En décembre 2013, la Commission des finances de la FIFA se réunit à nouveau et discute de la Coupe du Monde 2022. Rapidement, Jérôme Valcke proclame la bonne nouvelle : ils se sont mis d'accord avec la société de médias de Al-Khelaïfi, BeIN Sports, à l'époque encore sous le nom d'Al Jazeera, sur l'extension du contrat des droits TV pour le Moyen-Orient : l'entreprise paierait 210 millions de dollars pour la Coupe du Monde 2026 et 270 millions de dollars pour la Coupe du Monde 2030, soit une augmentation considérable par rapport au contrat précédent. La FIFA approuve les plans. Treize ans avant le début du tournoi, la fédération attribue déjà les droits de télévision pour une Coupe du Monde dont l'hôte n’est pas connu. Un accord aussi précoce est extrêmement inhabituel.

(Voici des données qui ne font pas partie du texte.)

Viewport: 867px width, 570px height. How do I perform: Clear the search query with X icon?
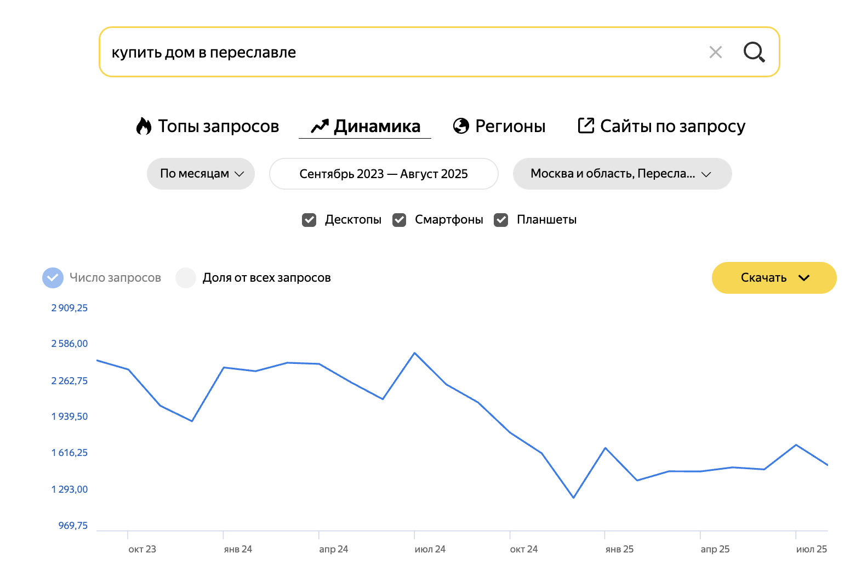pyautogui.click(x=715, y=52)
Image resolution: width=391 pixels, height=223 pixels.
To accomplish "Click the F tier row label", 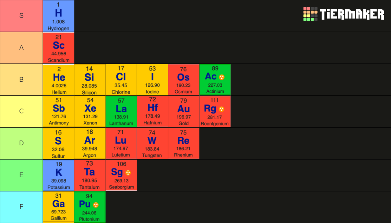I will 21,207.
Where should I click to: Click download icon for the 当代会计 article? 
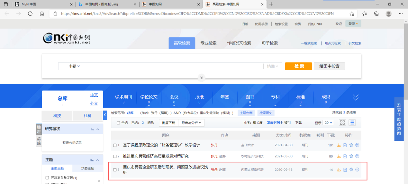click(339, 145)
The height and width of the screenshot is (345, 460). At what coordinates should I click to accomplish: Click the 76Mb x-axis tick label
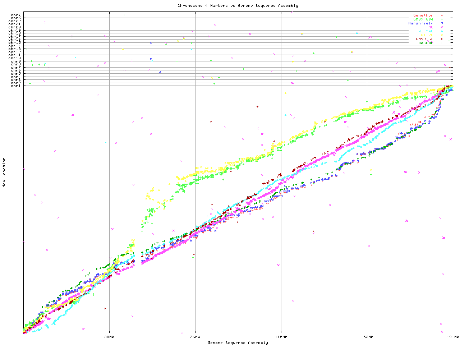(x=195, y=337)
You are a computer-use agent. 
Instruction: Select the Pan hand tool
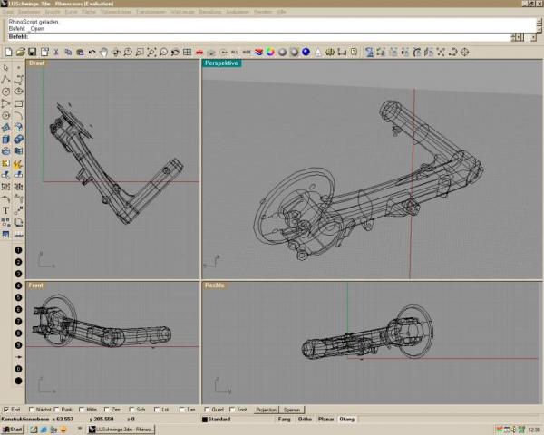coord(103,52)
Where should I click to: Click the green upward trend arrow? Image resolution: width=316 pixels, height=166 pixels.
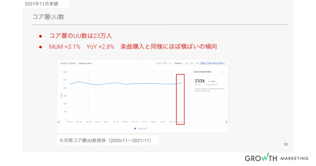[209, 81]
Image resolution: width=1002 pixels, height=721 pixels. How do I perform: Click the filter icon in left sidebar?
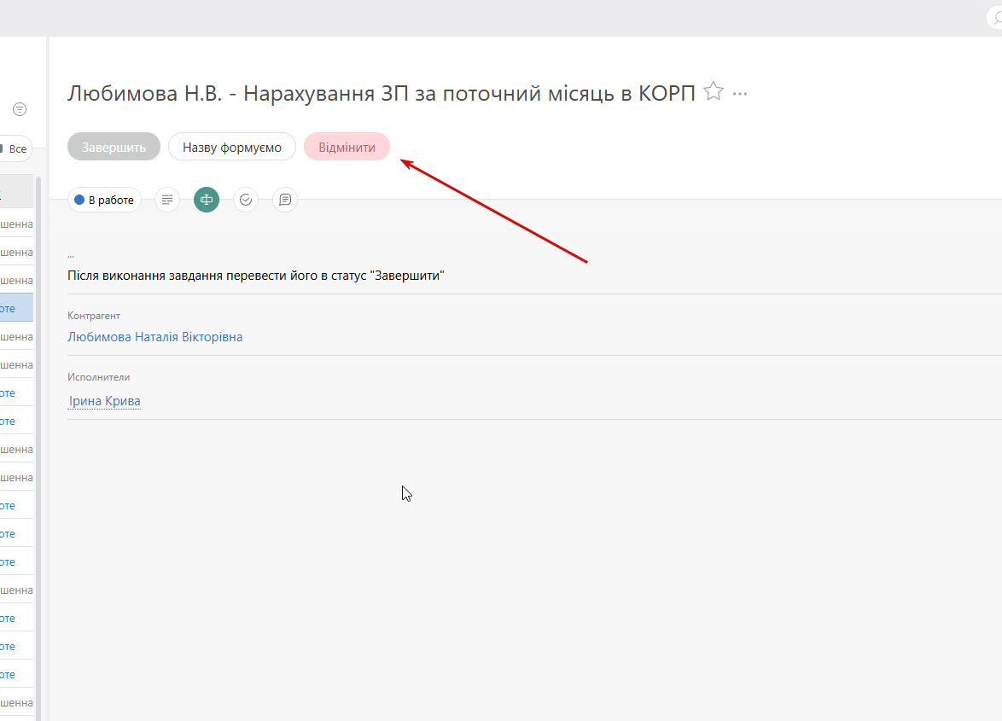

Un cabinet d'avocats conseillant la FIFA sur la rédaction du contrat se demande si les droits de diffusion ne vaudront pas beaucoup plus en 2026. L’étude zurichoise s’interroge aussi sur une éventuelle dépréciation du dollar. Elle estime que la FIFA risque de vendre ses droits en dessous de leur valeur. "L’absence de marché concurrentiel au moment de l’attribution des droits médias dans la région, l’absence d’avantage octroyé, de même que l’absence de violation de ses devoirs par le secrétaire général de la FIFA sont des obstacles majeurs aux poursuites pénales du MPC", estiment les avocats de Nasser Al-Khelaïfi.

Le contexte de l’accord avec BeIN

Deux sources internes de la FIFA, contactées par le Spiegel, confirment que ce n'est pas un hasard si les événements entourant la villa de Porto Cervo et le contrat BeIN se déroulent à un moment où la Coupe du Monde de la FIFA au Qatar est sur le point de s'écrouler. L'ordre chronologique permet de se demander si Nasser Al-Khelaïfi s’est assuré la bonne volonté du Secrétaire général et a apaisé les doutes de la FIFA avec les millions de dollars de l'accord sur les droits de télévision.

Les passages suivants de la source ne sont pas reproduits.